Will and I arrived in Flagstaff just before midnight on Friday night. The temperature was 18 degrees Fahrenheit, and the sides of the road were quite snowy. When we got off the exit, my anti-lock brakes immediately began to pump, but still weren’t enough to stop me on the correct side of the stop sign. We drove through town looking for an open convenience store and slid and skidded all the way. I found one and asked the guy at the register if there was any way we could make it to the canyon alive that night. He sent us 30 extra miles through the desert saying there shouldn’t be any snow out there. He was right, no more snow until we reached the park.

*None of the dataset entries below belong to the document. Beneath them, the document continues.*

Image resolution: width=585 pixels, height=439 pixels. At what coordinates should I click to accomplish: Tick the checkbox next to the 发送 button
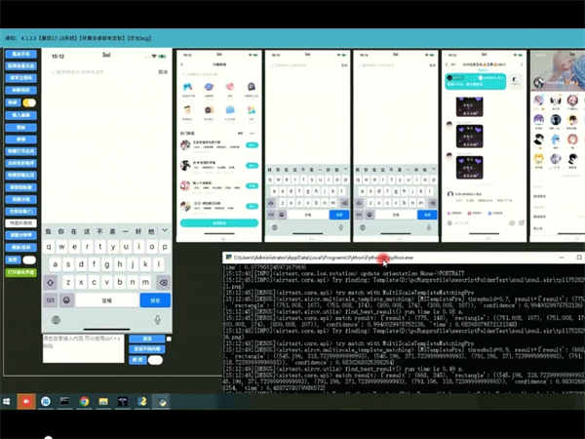pyautogui.click(x=168, y=339)
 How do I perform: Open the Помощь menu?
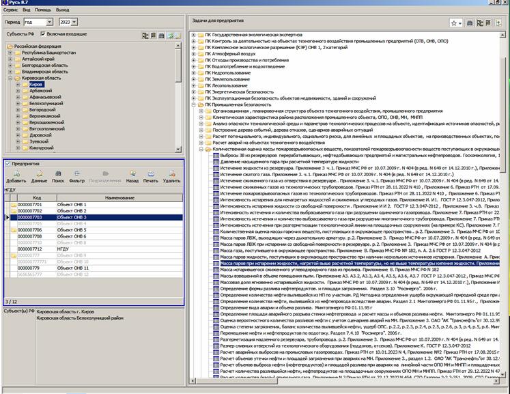pos(42,10)
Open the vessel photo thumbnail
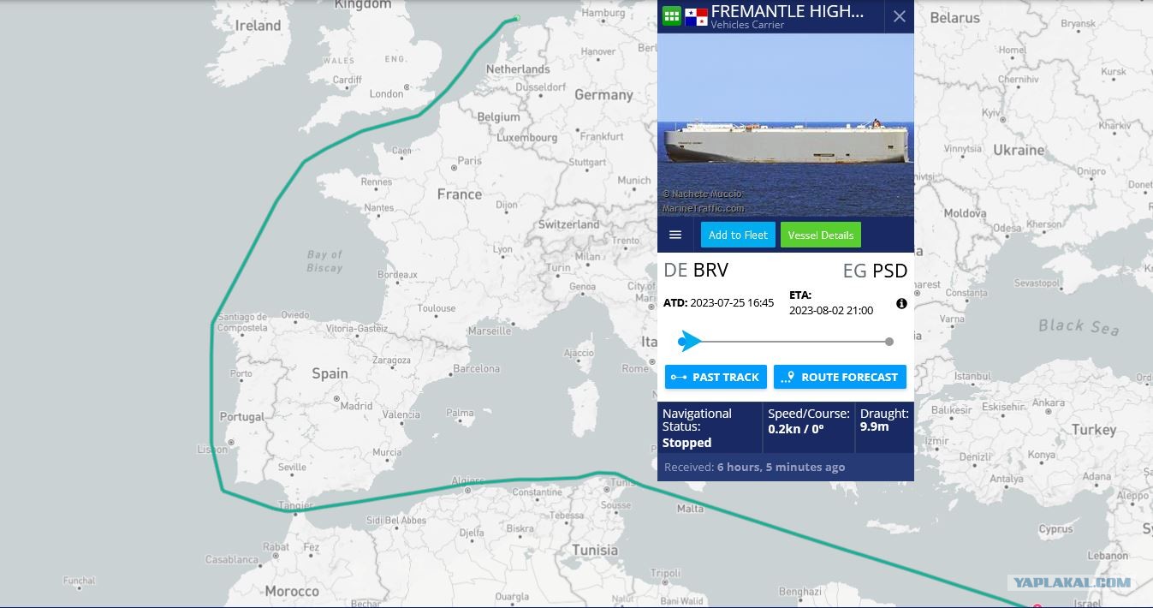Image resolution: width=1153 pixels, height=608 pixels. (x=786, y=125)
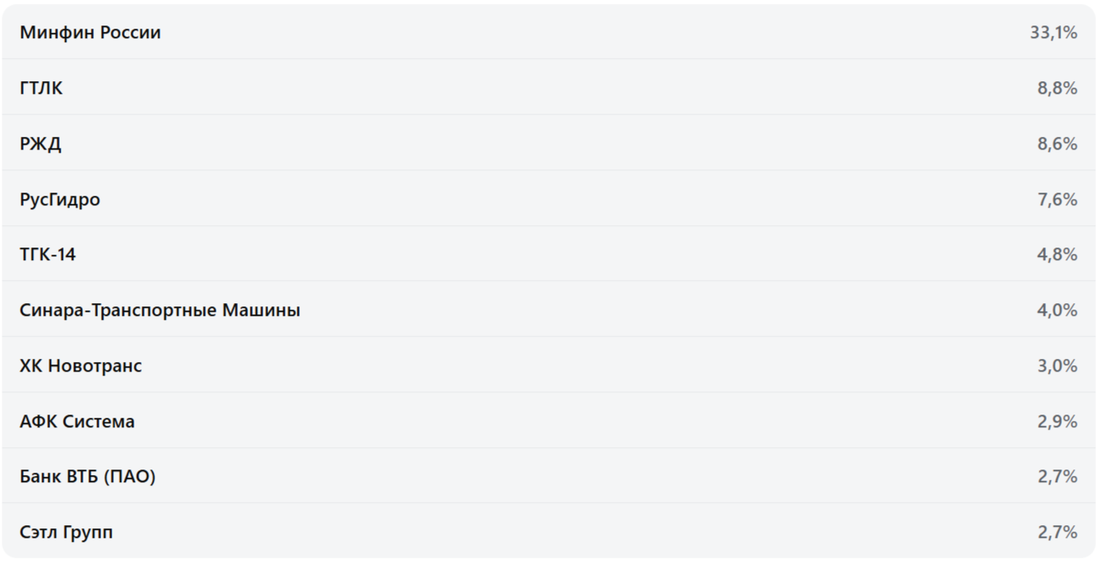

Rite of Passage travel is supposed to be tough because it is a symbol of the larger journey on which we’ve already embarked, and just like the larger journey, there is a joy in overcoming and a beauty to be seen when one relaxes and realizes that his journey is not only a means to an end, but an end in itself. The journey is a major part of the destination.
We had no more than rolled our tires onto desert roads before the desert darkness surrounded. The horizon that we’re used to seeing glowing, was black. The only light was from the car, pointing directly ahead, and the moon and myriad stars above. The moon had nothing to hide behind and so hovered larger than life on what seemed like the horizon for the entirety of the trip. When we crossed over mountains, and when we were around the canyon, we could look down at what seemed like far beneath us, and see the moon and stars. It was a very surreal experience. We even encountered two Elk much more suddenly, surprisingly and closely than we might have wished for.
Once we’d entered the Park, we still had 28 miles to our spot on the rim to pack it in for the night. Immediately after passing through the gate, the roads turned white with about 2 inches of snow with no tire tracks and we drove through dense Piñon forest at 15 miles per hour creating our own path for the rest of the trip. My lunar love affair is public knowledge, so you can imagine how thrilled I was at this hours-long trek directly toward the sinking moon. I was given the gift of traveling through the high desert, in the black of night, east to west, with the constant guidance of the setting desert moon.

No matter how many times it happens to me, travel that doesn’t proceed as planned, is terribly frustrating as it is happening. But apparently just as often, the obstacles that are thrown in our path seem to cause us to be in just the right place at just the right time. I’ve written about crawling traffic for 200 miles in the pouring rain that caused me to be atop Fancy Gap in Virginia precisely at the right time to the most spectacular sunset, and a double rainbow set against the permeating orange atmosphere. I wrote about sitting still in rush hour traffic to get a good laugh at seeing a perfect, mint condition Bundt® cake sitting on the white line at the edge of I-20. There are dozens of stories in which our momentum has been governed to put us where we needed to be when we needed to be there, or even to keep us from someplace when we’re not supposed to be there.

I constantly strive to learn more clearly how important the journey is. It’s my desire to be traveler whose journey is the destination and whose final rest is simply a reward for the journey. Teach me to become attached and rooted only to people and to burn with the desire for their company on the metaphorical journey.
The 40-year journey that the Hebrews took was not reflective of the distance to the destination. My life journey is not to get me to the other side. In fact, I could be there in a matter of minutes. The journey itself is included in the destination, the goal. The kingdom is at hand - within and among us.
We journey through it to arrive in it.